The Joplin Globe editorial page this morning presented a remarkable contrast of opinion regarding the Occupy Wall Street demonstrations. The Globe printed a previous blog post by liberal blogger R. Duane Graham, a post in which he evaluated Republicans’ reactions. Herman Cain called the protesters “un-American” and “anti-capitalist”, and implied that the demonstrations were probably part of Obama’s re-election strategy. He also mentioned Rep. Eric Cantor’s concern about violence from the “mobs”. Significantly, his column was titled (by the Globe), “Unfocused protest . . . “, appropriate because the demonstrations appear to have no single objective or leadership, but rather are spontaneous.
In contrast to Graham’s column there was one by political columnist and former Fox News host, Rachel Marsden. She had nothing but contempt for the OWS crowd and chose to compare their “whining” as a plea for government to do for them what she feels they should do for themselves, that is, stop causing trouble and be self-sufficient, like, well, like she was.
Marsden says she has a consulting business which offered jobs to some of her “whining” friends, only to have them spurn the offer. The details are a little vague. She presents herself as an exemplar of the conduct the demonstrators should emulate, having started out living in a cramped NYC apartment with three others and sharing bathroom facilities. She now extolls her own success in running her own consulting business.
I see truth in both of these contrasting views. The OWS crowd is indeed unfocused and leaderless, and the GOP is virtually unanimous in blaming them for their own failures. Many young people today, raised in a permissive culture, have indeed fled back to their parents’ or grandparents’ homes rather than toughing it out on their own. On the other hand, some in the crowd have been out of work for more than a year and are now being spurned for a job exactly for that reason. It’s easy for me to imagine how I would feel if I were in that situation and read Marsden’s column. Her picture is on her column – she is a remarkably pretty woman. I would be asking myself, what right does she have to condemn us when she started out before the Great Recession, when she was obviously, and unlike most people, born both intelligent and good looking? Who paid for her education? Who paid for her healthcare and upbringing? Does she really think she did it all on her own?

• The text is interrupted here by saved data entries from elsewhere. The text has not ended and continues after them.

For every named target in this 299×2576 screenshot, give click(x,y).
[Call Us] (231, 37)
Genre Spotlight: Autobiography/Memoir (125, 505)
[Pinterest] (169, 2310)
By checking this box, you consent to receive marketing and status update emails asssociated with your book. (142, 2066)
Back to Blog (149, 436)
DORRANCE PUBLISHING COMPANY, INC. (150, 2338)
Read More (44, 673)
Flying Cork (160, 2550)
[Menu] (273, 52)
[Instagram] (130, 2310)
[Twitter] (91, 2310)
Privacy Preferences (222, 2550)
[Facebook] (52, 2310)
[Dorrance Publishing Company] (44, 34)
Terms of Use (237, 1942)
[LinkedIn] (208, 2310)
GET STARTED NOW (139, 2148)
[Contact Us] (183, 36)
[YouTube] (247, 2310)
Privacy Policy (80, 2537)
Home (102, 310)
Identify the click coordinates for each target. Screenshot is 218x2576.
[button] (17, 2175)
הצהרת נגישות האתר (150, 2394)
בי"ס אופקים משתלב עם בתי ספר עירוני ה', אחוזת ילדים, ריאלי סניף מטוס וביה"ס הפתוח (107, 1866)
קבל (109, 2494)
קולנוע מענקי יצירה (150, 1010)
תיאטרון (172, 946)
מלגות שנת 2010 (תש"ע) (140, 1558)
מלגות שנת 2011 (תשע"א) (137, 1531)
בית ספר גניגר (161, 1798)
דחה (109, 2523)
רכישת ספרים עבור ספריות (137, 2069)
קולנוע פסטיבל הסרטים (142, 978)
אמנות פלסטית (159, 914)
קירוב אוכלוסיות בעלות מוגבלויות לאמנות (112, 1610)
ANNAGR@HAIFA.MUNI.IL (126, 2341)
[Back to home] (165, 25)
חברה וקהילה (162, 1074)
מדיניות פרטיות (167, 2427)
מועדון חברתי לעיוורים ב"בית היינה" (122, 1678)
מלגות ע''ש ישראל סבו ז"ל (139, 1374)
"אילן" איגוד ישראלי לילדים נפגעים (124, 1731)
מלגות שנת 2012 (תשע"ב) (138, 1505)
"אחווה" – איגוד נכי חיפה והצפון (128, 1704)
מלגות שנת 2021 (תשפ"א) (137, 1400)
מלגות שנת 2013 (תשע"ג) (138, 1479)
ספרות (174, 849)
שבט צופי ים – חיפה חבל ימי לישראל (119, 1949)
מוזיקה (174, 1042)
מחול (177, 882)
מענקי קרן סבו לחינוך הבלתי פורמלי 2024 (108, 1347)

Graham, to his credit, did offer an historical perspective to the problem by recalling a student uprising in the mid-1930’s during the Great Depression, an uprising in which demonstrators questioned capitalism and embraced isolationism as national policy. But I would like to submit a further example. The Bonus Army event also occurred during the Great Depression and it bears similarities. With unemployment probably double what it is now, some 43,000 marchers, including 17,000 WW I out-of-work veterans and their families descended on Washington, D.C. in 1932 to plead for advance payment of promised “bonuses”, otherwise scheduled to be paid in 1945. They were peaceful but stubborn, encamping in a ramshackle “Hooverville” near the Capital that proved an embarrassment to the Hoover administration.
There is a good Wikipedia page about the incident, so I won’t go too much into the details, but will provide a summary. The administration sent the U.S. Army in to evict the demonstrators. Armed troops, supported by six tanks, rousted the rag-tag lot of them and burned their Hooverville shacks to the ground. The effects are described by Wikipedia this way:
After the cavalry charged, the infantry, with fixed bayonets and adamsite gas, an arsenical vomiting agent, entered the camps, evicting veterans, families, and camp followers. The veterans fled across the Anacostia River to their largest camp and President Hoover ordered the assault stopped. However Gen. MacArthur, feeling the Bonus March was a Communist attempt to overthrow the U.S. government, ignored the President and ordered a new attack. Fifty-five veterans were injured and 135 arrested. A veteran’s wife miscarried. When 12-week-old Bernard Myers died in the hospital after being caught in the tear gas attack, a government investigation reported he died of enteritis, while a hospital spokesman said the tear gas “didn’t do it any good.”
How is the Bonus Army event similar to the OWS demonstrations?
- It occurred because of discontent with hard economic conditions and intractable high unemployment.
- It involved peaceful but determined demonstrators.
- It involved a mix of complainants, less than half being veterans.
- It was viewed with fear and contempt by a conservative political administration which questioned their patriotism.
- An atmosphere of political paranoia about marchers’ motives, with particular mention of communism.
- The two political parties had very different opinions about the nature of the demonstrators and how to deal with them.
What was the resolution of the Bonus Army problem? In short, the incident proved a serious public-relations blow to Herbert Hoover’s re-election chances and he was soundly defeated by FDR. Interestingly, FDR also opposed paying the bonuses early, but he did send wife Eleanor to pay a sympathetic visit to their secondary camp and offered work in the Civilian Conservation Corps. A Democrat Congress ended up paying the bonuses early after all, in 1936, by over-riding an FDR veto.
I think history can raise complex questions about apparently simple serious problems, and I think this is one of them. What do you think?